KABARCEPU.ID – Berkunjung ke Bojonegoro, kurang lengkap rasanya jika tak membawa pulang Ledre.
Lebih dari sekadar camilan atau buah tangan, Ledre telah menjadi ikon kota, bahkan Bojonegoro dijuluki “Kota Ledre”.
Namun, tahukah Anda kisah di balik jajanan manis gurih yang kini berstatus Warisan Budaya Tak Benda (WBTB) ini?
Ledre pertama kali muncul pada tahun 1943, di tengah masa peralihan kekuasaan dari Belanda ke Jepang.
Kala itu, masyarakat Bojonegoro berupaya memanfaatkan sumber daya alam untuk memenuhi kebutuhan pangan.
Seorang wanita keturunan Tionghoa bernama Mak Min Tjie kemudian berinovasi dengan mengolah tepung beras yang dicampur dengan gaplek (singkong kering) yang telah diencerkan.
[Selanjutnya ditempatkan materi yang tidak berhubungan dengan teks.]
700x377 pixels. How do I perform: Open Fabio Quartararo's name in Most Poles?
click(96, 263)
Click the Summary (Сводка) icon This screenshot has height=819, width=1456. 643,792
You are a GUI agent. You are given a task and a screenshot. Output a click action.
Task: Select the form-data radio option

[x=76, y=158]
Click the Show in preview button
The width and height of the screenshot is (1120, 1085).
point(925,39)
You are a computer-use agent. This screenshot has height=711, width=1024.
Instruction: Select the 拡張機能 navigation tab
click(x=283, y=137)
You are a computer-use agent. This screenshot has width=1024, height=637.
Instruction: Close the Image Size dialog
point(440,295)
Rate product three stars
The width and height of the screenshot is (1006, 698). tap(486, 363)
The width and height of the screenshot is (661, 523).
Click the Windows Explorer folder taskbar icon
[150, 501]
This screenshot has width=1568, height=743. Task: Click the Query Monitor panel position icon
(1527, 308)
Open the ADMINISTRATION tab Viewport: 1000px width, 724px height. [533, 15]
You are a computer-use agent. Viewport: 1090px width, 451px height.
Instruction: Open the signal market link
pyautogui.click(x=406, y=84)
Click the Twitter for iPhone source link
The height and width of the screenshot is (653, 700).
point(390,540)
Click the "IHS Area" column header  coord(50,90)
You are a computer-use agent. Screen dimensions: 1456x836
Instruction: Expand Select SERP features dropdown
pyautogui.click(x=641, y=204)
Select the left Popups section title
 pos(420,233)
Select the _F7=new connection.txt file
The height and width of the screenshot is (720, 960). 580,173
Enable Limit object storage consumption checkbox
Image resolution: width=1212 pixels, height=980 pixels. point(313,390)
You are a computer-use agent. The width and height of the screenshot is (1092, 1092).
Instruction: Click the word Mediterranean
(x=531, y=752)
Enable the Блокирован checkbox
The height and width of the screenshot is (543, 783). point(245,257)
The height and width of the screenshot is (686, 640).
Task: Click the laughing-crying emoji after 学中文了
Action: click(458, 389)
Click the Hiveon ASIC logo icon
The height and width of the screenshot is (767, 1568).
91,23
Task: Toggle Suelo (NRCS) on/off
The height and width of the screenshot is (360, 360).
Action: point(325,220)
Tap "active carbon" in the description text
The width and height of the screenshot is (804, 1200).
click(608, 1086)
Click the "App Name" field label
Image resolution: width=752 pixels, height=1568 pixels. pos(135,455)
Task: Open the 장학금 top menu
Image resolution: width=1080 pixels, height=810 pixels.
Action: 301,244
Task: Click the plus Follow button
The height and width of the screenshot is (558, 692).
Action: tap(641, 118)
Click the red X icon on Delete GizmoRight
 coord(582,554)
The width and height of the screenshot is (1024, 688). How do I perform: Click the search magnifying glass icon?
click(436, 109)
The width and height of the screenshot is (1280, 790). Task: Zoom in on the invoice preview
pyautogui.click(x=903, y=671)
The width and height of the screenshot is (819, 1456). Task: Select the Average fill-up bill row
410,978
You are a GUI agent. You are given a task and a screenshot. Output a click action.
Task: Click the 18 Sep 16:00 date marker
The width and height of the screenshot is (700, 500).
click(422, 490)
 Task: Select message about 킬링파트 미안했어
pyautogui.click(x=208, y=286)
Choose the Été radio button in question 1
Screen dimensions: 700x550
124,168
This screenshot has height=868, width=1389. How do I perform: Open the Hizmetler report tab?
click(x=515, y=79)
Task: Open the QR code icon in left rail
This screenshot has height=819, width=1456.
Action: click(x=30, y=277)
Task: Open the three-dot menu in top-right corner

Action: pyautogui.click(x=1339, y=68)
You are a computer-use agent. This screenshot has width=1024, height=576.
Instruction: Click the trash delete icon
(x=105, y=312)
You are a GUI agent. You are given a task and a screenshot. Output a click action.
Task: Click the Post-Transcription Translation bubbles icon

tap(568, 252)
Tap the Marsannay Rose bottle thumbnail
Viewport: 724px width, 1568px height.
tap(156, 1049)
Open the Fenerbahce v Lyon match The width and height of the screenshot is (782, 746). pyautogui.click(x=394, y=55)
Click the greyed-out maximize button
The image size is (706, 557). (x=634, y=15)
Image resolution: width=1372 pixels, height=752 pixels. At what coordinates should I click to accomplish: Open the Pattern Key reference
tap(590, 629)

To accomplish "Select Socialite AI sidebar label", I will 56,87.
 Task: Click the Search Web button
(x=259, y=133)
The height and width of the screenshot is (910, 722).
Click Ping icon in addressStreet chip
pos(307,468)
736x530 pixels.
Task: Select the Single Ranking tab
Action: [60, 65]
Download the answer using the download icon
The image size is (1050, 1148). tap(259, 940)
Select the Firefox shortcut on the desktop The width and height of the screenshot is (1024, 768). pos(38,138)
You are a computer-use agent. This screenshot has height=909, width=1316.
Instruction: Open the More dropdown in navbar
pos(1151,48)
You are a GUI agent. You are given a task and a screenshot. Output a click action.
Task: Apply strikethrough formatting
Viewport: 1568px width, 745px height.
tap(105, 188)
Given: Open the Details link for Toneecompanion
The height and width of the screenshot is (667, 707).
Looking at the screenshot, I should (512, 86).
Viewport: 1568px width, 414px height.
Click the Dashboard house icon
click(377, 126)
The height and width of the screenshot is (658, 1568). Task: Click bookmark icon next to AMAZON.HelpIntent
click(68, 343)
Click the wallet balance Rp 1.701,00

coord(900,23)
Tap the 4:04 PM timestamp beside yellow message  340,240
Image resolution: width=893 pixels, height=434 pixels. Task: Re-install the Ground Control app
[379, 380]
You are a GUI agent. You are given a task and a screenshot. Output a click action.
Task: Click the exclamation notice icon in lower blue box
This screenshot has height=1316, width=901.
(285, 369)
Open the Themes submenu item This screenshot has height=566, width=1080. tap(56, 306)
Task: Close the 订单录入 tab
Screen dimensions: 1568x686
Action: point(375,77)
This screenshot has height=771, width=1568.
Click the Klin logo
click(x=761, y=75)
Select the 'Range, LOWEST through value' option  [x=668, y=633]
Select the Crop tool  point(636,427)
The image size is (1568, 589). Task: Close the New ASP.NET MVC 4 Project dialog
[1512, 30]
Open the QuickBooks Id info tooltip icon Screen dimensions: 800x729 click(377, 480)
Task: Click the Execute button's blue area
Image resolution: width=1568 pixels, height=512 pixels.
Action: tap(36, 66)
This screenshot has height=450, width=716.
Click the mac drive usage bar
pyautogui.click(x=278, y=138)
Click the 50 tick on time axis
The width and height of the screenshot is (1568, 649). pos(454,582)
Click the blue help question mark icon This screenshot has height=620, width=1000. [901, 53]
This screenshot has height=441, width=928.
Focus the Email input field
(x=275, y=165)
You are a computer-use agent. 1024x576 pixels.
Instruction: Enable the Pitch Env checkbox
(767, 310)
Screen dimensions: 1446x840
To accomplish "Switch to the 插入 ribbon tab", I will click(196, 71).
Adonan tersebut dicetak menggunakan tembaga besar dengan cara yang disebut “edre-edre,” yang dalam bahasa Indonesia berarti diorak-arik. Dari sinilah cikal bakal nama Ledre berasal.
Cita rasa khas Ledre terletak pada bahan utamanya, yaitu pisang raja.
Pisang jenis ini memberikan aroma dan rasa manis alami yang begitu menggoda.
Selain pisang raja, kini banyak juga pembuat Ledre yang menggunakan jenis pisang lain seperti pisang saba, pisang hijau, atau pisang susu, seiring dengan perkembangan zaman dan permintaan pasar.
Bahan-bahan lain seperti tepung beras, santan, gula, telur, dan minyak kacang juga turut memperkaya rasa dan tekstur Ledre.
Proses pembuatan Ledre melibatkan beberapa tahapan, mulai dari pencampuran bahan hingga penggulungan adonan tipis yang kemudian dipanggang atau dioven hingga matang dan menghasilkan tekstur yang renyah.
Bentuknya yang menyerupai stik kue atau astor, dengan panjang sekitar 20 cm dan diameter 1,5 cm, menjadikannya praktis untuk dinikmati.
Kecamatan Padangan, yang berjarak sekitar 25 km dari pusat kota Bojonegoro, dikenal sebagai sentra produksi Ledre.
Di sana, Anda akan menemukan banyak industri rumahan yang memproduksi jajanan ini dengan berbagai varian rasa, mulai dari cokelat, stroberi, kacang hijau, hingga rasa original pisang.
Bahkan, pemasaran Ledre kini telah merambah ke berbagai kota besar di Indonesia, seperti Jakarta, Semarang, Surabaya, dan Yogyakarta.
Pengakuan Ledre sebagai WBTB oleh Kementerian Pendidikan dan Kebudayaan Republik Indonesia pada tahun 2021 semakin mengukuhkan posisinya sebagai bagian penting dari warisan budaya Jawa Timur.
Masyarakat Bojonegoro sangat bangga dengan Ledre dan tak pernah ragu untuk memperkenalkannya kepada setiap wisatawan yang datang.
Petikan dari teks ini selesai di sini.